(Elena Pasquinelli)
Les étudiants ne sont pas moins créatifs que leurs maîtres, au MIT (Fluid Interfaces group).
http://ambient.media.mit.edu/projects.php?action=details&id=68
Voici une vidéo qui illustre bien les possibilités futures du net, en jonction avec le téléphone portable, et un mini projecteur, à très bas prix:
http://blog.wired.com/business/2009/02/ted-digital-six.html
Si avec des téléphones portables connéctés à internet il est dejà possible de se déplacer avec un petit ordinateur dans la poche, cette possibilité reste pour l’instant très individuelle.
Du point de vue de l’éducation, par exemple, elle manque de la composante de condivision (sinon à distance, chacun sur son portable) de données, images, conversations.
Comme tous les chercheurs savent très bien, car ils projettent leurs présentations pour les collègues et étudiants, le projecteur est le système pour consulter ensemble ces informations. Le projecteur et les données (y comprises celles à distance, celle du net) qui deviennent portables changent l’échelle de la possibilité de condivision.
Deux scénarios possibles s’ouvrent en effet devant les technologies portables et les ordinateurs: la transformations des ordinateurs en portables de plus en plus… portables; ou la transformation des téléphones dejà portables en ordinateurs.
La solution tentée par Pattie Maes et collègues semble aller dans la deuxième direction.
Certes, il ne s’agit pas d’une révolution technologique, mais elle nous montre les possibilités de la “portabilité” et aussi les avantages d’utiliser, re-employer, recycler des technologies à bas coût et surtout largement diffusées. Et nous interroge sur la nécessité de développer des systèmes “ad hoc” (écrans tactiles, tableaux blancs interactifs) souvent “lourds” (non portables) et coûteux.

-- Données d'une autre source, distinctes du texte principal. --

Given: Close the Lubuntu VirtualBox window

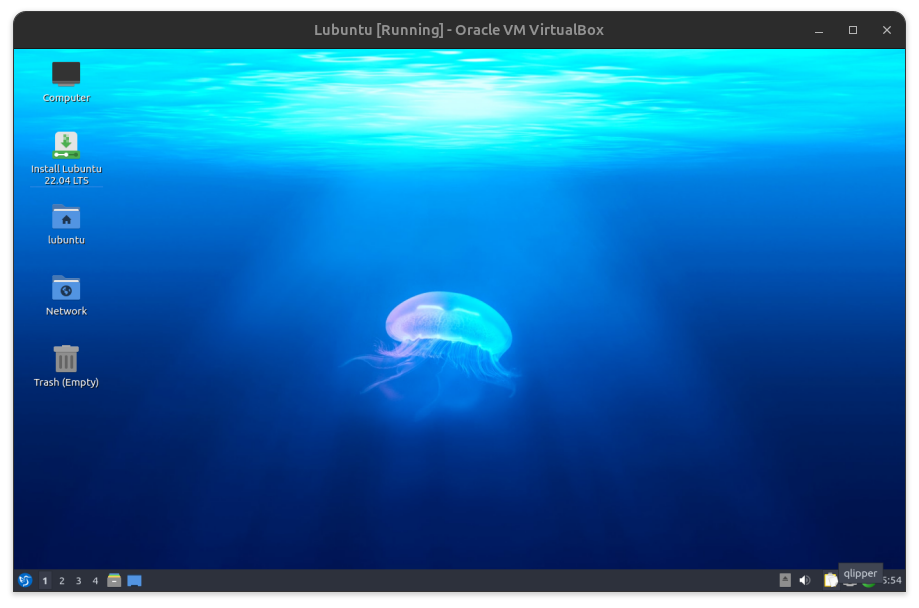Looking at the screenshot, I should click(887, 30).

Elle nous intérroge aussi sur la dimension sociale de la condivision des connaissances, et sur le poids que les nouvelles technologies sont en train de mettre sur les gestes: entre regarder son petit écran et taper sur des touches et projeter devant soi et bouger ses bras pour “changer de page” du journal éléctronique il y a toute une dimension corporelle et tactile qui se pet en place? Pourquoi tant d’attention sur cette dimension?